Nigerian Political News Media
Don’t blame NASS for delays in Bills – Presidential aide

[8/20, 7:14 PM] nasirdambatta: Sen. Ita Enang, the Senior Special Assistant to the President on National Assembly Matters (Senate), has called for adherence to due process to expedite passage of bills.

Enang made the call in Abuja while addressing some civil society members who were on advocacy visit to his office for speedy passage of bills.

Enang served in the 7th Senate as the Chairman, Senate Committee on Rules and Business.

He said the notion in some Ministries, Departments and Agencies (MDAs) that delay in passage of bills was often caused by legislators was wrong.

According to him, the fact that bills are still pending on the floor of the National Assembly does not mean that the legislators do not want to pass them.

“We have a situation today and in the years past when some ministries, departments and agencies sometimes feel they are powerful and can afford to do anything. This should not be.

“Departments and agencies should subject themselves and what they want done to the ministerial control and supervision of ministers.

“This is why when some bills are passed and forwarded to the President for consideration, it will be discovered that there is a constitutional infraction.

“That is what accounted for some of these bills being delayed or the President withholding accent,” Enang said.

He said that the President could use “standard operation procedures” to cause agencies or ministries that might not have had the opportunity for public hearings to make comments on the bill.

Enang also decried the practice whereby agencies by-passed the Federal Executive Council and took their bills to the legislature, adding that this also contributed to delay in passage of bills.

Earlier, Mr Uche Arisukwe, the Programme Coordinator in Africa Centre for Leadership, Strategy and Development (Centre-LSD), had said the group sought to strengthen the fight against corruption through open government partnership.

He identified bills that had suffered delays in the legislature to include the whistle blowers protection, money laundering protection and prohibition, public interest disclosure and witness protection and companies and allied matters.

“Anti-corruption is a policy thrust of the Federal Government.
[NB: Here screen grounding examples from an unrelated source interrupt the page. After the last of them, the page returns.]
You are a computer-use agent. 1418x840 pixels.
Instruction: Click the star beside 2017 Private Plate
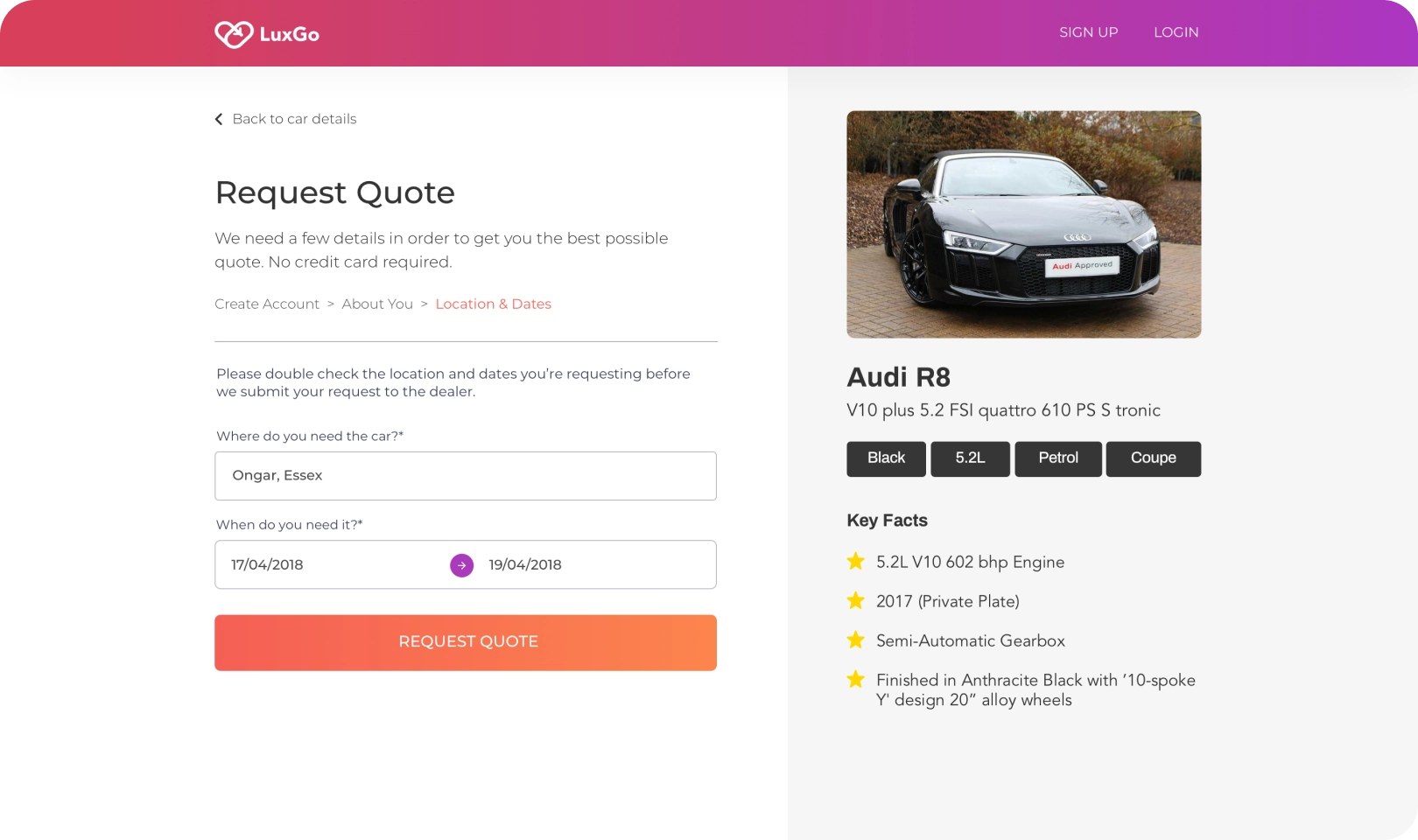(x=856, y=601)
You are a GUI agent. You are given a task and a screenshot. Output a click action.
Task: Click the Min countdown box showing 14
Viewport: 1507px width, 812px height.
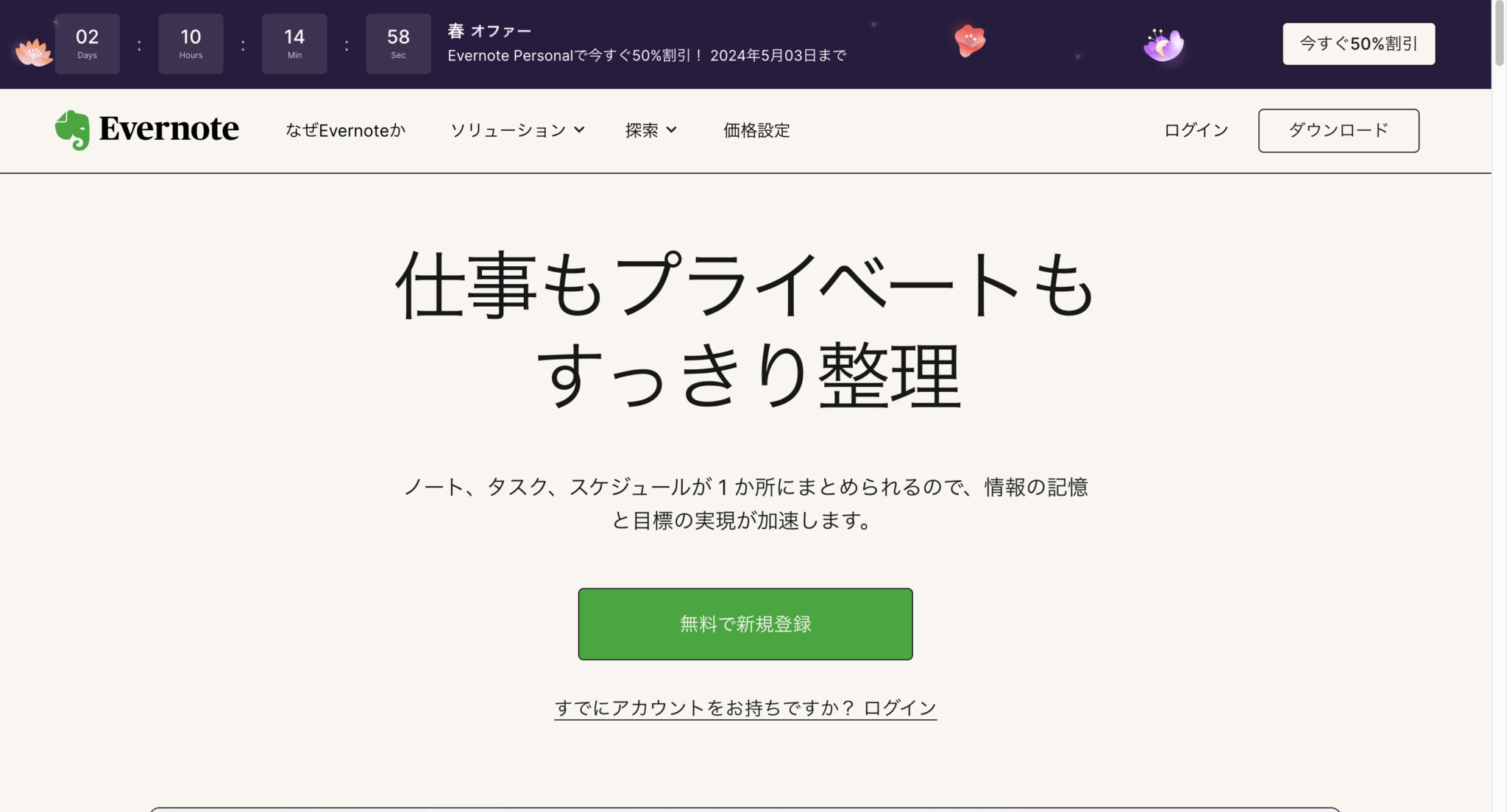tap(294, 43)
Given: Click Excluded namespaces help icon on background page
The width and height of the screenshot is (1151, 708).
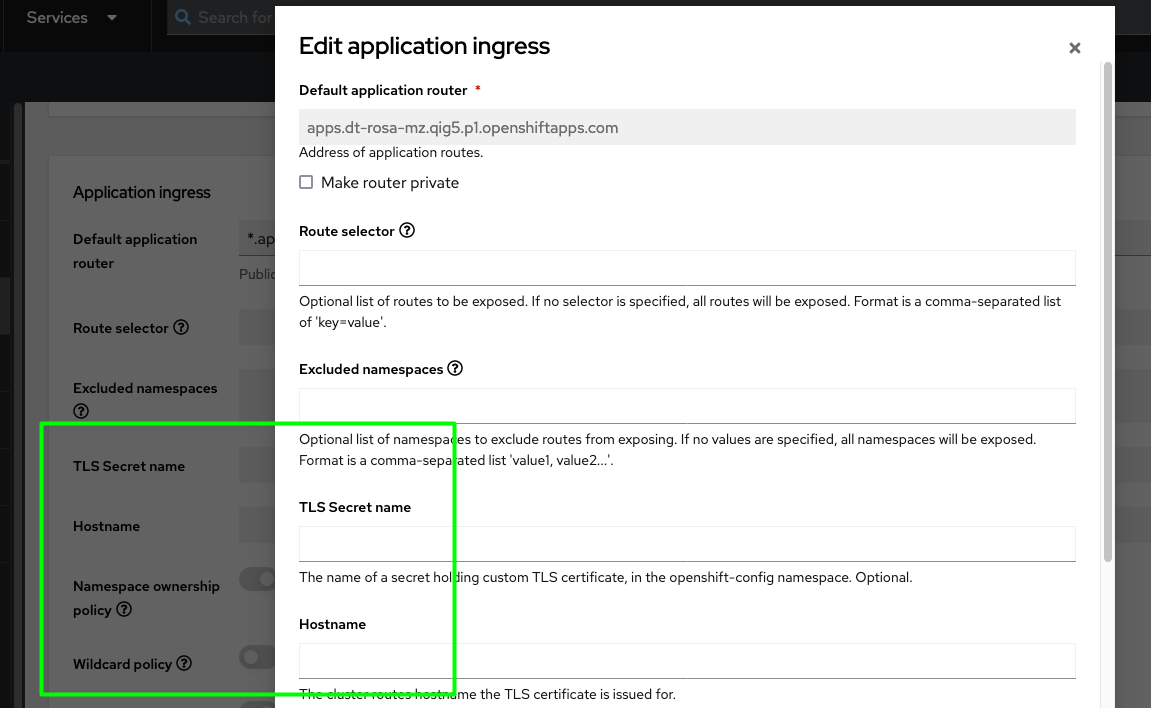Looking at the screenshot, I should 81,411.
If we do not kill corruption, it will kill us and we do not want that to happen.

“Laws must be strengthened to boost the fight against corruption. If these bills are speedily passed, then the fight will take proper shape.

“There is progress, but we think we can achieve much more. Time is short; by June 2019, this National Assembly will lapse.

“We are thinking of what we can do before then, so that these bills can be passed into laws.”

Mr Suleiman Dawudo, the Secretary of Open Government Partnership, said that while efforts were being made towards passage of such bills, more should be done to achieve targets.

“As a group, we came up with working advocacy plan to promote expeditious passage of outstanding bills into law.

“Our mission here is to invite you to lead that working group, to ensure we achieve desired goals when legislators resume.

“This is geared toward engaging principal officers and other stakeholders in the National Assembly and to also emphasis the importance of passing outstanding bills into law,” he said.

The News Agency of Nigeria (NAN) reports that ‘Open Government Partnership’ is a global multi-stakeholders coalition of government and civil society organisations seeking to promote accountability in government.